When you respond, write out each entry exactly as it stands.

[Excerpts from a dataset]
☆ ☆ ☆

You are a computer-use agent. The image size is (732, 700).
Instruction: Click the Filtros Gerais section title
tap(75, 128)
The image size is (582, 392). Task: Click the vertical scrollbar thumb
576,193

☆ ☆ ☆

§ **TASK RESPONSE**
You are a computer-use agent. The image size is (732, 700).
Instruction: Click the Filtros Gerais section title
tap(75, 128)
The image size is (582, 392). Task: Click the vertical scrollbar thumb
576,193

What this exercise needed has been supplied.